Figure 1.

Intramolecular switching in plant receptor-like kinases. A. Schematic showing the domain architecture of receptor like kinases AtBRI1, AtPSKR1 and AtPePR1. These molecules all contain a leucine rich repeat extracellular domain that contains a ligand binding island, a transmembrane (TM) spanning domain and an intracellular kinase domain. Within the intracellular kinase domain is a guanylate cyclase (GC) catalytic center. The diagnostic GC catalytic center core motif shows the functionally assigned amino acids and these are highlighted in the alignment of this region. B. The kinase domain of AtPSKR1, AtBRI1 and AtPePR1 were recombinantly expressed in bacteria and purified using immobilized metal affinity chromatography on nickel-nitrilotriacetic acid agarose.
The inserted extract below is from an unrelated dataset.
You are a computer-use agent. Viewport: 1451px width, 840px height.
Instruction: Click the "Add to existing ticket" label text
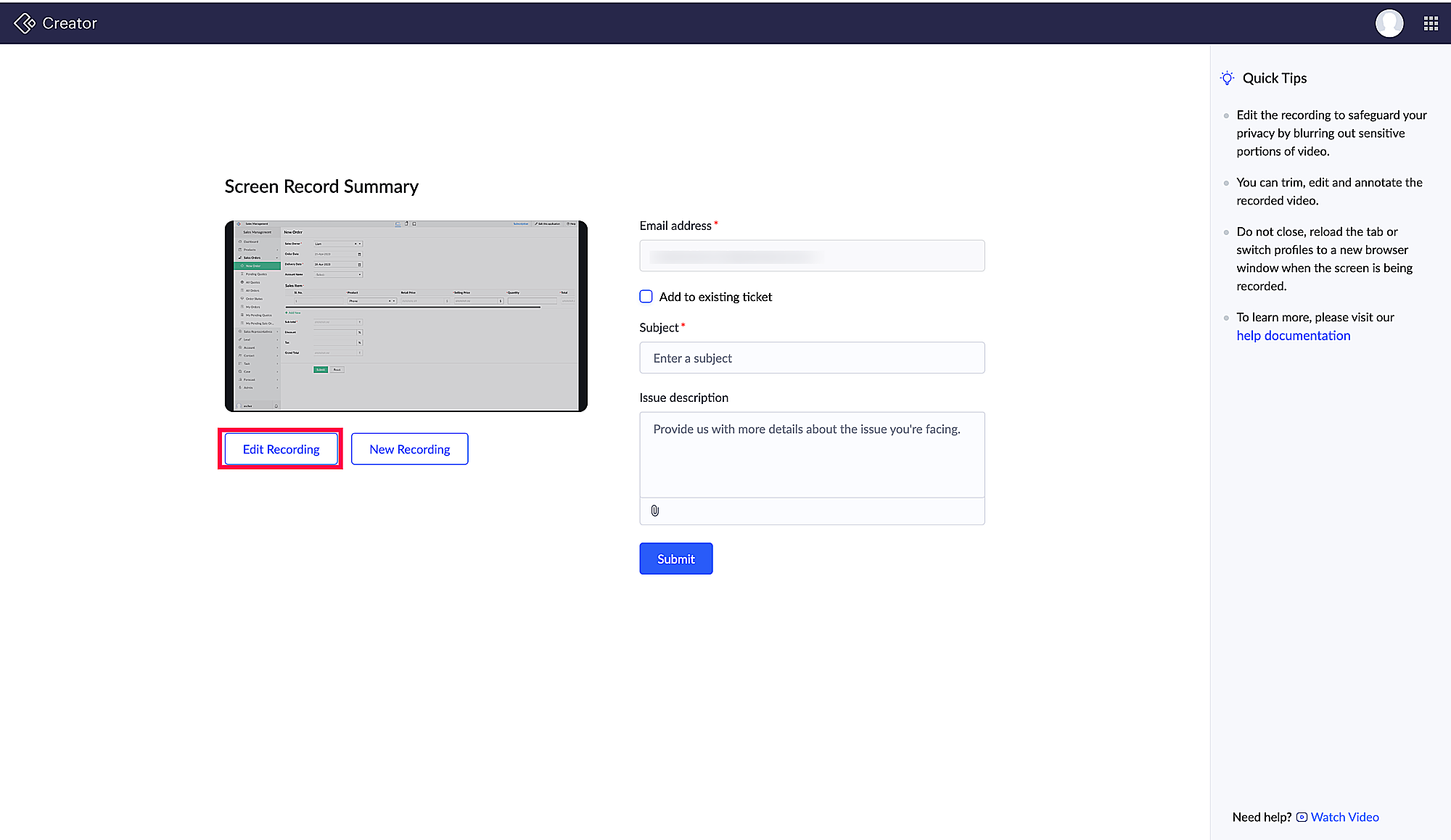(x=715, y=297)
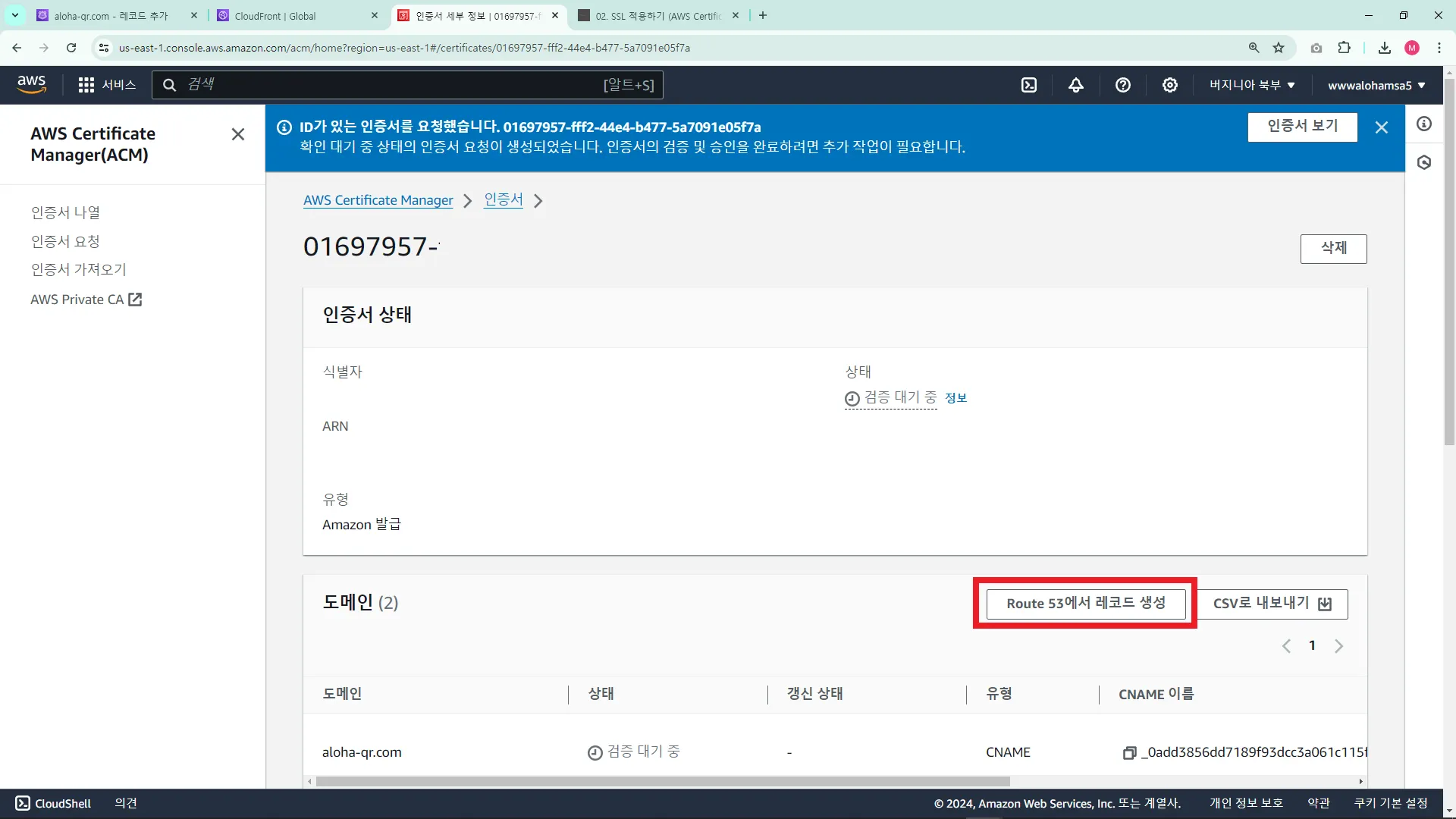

Kinase activity was measured as an increase in fluorescence of Ser/Thr peptide 1 as a substrate in the presence or absence of 0.1 nM cGMP using the Omnia kinase assay. Data is adapted for PSKR1,⁴ BRI1⁷ and from an unpublished experiment for AtPePR1 and analysed by one-way ANOVA followed by Tukey's multiple comparisons test (*** P < 0.001). C. Model showing the resting state of the receptor with active kinase that can autophosphorylate itself. Following ligand binding further phosphorylation occurs that activates guanylate cyclase center to generate cGMP which in turn inhibits kinase activity.